Passage to read
+ + + + +
Research shows that chronic, severe stressors in childhood can cause biological responses that are toxic and traumatic to the developing brain and can have long-term consequences for health and wellness. But science also tells us that responsive relationships and strong communities can buffer the effects of adverse childhood experiences (ACEs), allowing children to develop to their potential and contribute to their communities.
Local and regional Trauma-informed Community Networks (TICNs) have embraced these approaches by providing training to practitioners and educators on how to reframe the conversation when working with children that have experienced toxic stress and trauma. They have even partnered with courts and local law enforcement to develop more trauma-informed approaches.
We hope that state policy makers will begin paying more attention to these concepts and can better support the work of the local and regional TICNs. Voices is partnering with representatives from TICNs in Fairfax, Charlottesville, Greater Hampton Roads, Greater Piedmont, Greater Richmond, and Petersburg.
+ + + + +
Exercise data
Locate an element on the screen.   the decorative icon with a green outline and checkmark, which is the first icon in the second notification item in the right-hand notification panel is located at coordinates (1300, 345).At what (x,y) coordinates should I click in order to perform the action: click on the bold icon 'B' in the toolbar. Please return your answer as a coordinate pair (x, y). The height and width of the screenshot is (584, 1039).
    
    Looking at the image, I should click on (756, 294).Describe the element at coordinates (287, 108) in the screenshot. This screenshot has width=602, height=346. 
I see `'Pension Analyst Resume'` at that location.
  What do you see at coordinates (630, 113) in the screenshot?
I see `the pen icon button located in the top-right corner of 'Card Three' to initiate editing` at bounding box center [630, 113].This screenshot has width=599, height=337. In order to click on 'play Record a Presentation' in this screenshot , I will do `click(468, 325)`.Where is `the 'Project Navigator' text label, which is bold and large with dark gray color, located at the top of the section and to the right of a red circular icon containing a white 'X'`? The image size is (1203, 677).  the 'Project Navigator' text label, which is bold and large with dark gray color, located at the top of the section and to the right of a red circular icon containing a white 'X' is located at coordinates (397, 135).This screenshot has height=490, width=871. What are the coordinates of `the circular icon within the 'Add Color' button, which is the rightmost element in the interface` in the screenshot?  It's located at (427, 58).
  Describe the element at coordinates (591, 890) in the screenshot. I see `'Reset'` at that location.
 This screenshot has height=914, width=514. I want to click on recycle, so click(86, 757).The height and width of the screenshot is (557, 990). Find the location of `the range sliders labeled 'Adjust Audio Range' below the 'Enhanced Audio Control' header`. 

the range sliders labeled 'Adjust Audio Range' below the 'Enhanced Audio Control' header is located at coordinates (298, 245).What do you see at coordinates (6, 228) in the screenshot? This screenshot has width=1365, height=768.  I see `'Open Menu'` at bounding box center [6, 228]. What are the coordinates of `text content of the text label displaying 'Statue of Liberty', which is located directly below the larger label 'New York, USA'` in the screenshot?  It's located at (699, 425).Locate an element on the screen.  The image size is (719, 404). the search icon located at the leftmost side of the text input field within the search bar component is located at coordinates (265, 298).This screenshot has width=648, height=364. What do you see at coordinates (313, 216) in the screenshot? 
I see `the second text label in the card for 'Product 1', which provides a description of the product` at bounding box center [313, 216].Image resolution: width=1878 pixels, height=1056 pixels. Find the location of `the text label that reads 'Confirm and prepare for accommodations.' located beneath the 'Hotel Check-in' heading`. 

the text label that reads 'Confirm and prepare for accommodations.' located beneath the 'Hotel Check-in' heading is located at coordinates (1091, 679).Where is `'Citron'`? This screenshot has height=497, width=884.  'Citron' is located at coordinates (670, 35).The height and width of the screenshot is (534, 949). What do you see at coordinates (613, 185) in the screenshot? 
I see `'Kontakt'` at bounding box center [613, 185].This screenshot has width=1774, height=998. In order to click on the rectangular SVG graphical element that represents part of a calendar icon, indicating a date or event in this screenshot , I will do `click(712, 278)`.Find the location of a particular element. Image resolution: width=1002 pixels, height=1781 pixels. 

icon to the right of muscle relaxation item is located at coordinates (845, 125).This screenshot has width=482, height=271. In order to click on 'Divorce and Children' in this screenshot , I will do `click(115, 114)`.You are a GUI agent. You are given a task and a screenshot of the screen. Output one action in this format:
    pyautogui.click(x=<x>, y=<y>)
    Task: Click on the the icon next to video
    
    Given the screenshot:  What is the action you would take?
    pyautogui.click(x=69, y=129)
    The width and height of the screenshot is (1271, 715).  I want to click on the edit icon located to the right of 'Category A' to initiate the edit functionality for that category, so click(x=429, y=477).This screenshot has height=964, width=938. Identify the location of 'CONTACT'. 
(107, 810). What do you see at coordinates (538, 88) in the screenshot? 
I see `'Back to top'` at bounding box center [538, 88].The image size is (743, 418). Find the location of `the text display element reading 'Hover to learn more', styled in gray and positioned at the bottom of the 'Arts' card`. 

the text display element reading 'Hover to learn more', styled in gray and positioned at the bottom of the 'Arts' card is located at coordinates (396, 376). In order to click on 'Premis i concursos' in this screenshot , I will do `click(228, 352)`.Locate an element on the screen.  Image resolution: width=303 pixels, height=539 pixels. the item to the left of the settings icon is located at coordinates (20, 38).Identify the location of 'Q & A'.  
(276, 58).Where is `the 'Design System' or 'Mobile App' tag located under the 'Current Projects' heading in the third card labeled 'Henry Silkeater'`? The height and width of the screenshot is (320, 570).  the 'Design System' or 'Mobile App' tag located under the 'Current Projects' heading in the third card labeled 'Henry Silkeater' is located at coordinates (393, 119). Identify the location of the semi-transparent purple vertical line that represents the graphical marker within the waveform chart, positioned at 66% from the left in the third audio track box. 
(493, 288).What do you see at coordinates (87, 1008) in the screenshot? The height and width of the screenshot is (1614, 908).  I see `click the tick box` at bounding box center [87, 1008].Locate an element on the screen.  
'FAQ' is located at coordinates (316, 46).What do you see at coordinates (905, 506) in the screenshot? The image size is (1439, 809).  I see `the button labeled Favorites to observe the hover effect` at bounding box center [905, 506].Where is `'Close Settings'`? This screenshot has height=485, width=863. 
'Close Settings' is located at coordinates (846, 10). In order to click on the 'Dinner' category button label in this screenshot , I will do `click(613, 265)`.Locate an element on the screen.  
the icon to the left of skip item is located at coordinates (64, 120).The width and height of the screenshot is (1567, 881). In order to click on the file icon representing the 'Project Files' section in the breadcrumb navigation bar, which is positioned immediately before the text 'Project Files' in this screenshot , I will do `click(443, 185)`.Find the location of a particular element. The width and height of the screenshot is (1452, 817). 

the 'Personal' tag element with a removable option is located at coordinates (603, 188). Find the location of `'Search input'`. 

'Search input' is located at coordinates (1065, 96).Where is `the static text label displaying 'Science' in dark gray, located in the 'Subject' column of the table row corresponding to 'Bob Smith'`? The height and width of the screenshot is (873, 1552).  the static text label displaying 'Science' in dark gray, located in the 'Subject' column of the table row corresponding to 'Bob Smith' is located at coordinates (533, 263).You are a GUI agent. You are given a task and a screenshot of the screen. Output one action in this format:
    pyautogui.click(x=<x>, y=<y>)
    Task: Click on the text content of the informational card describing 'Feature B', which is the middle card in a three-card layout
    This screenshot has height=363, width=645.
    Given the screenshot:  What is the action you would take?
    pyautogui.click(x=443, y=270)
+ + + + +
Explore the material
(1) Quote the passage on childhood trauma word for word, beginning at the words "We hope that" and stopping after "Richmond, and Petersburg.".
(2) Write what comes next in the passage on childhood trauma, continuing from its final sentence.

Answers for the exercise
(1)
We hope that state policy makers will begin paying more attention to these concepts and can better support the work of the local and regional TICNs. Voices is partnering with representatives from TICNs in Fairfax, Charlottesville, Greater Hampton Roads, Greater Piedmont, Greater Richmond, and Petersburg.

(2)
Members from these networks will join together at the General Assembly on Monday, January 30th for a Trauma-informed Advocacy Day.
We are encouraging legislators to support two bi-partisan resolutions affirming and commending trauma-informed best practices.
UPDATE: This resolution was tabled in the Rules committee along with a dozen or so measures that similarly “affirmed” practices.
UPDATE: These joint resolutions passed the House and Senate and were signed by the Governor!
We are also looking forward to a continued focus on ACEs and Trauma-informed approaches by the Commission on Youth in the coming year. And we were pleased that the US Department of Health and Human Services just released a Tool-kit for Trauma-informed Human Services.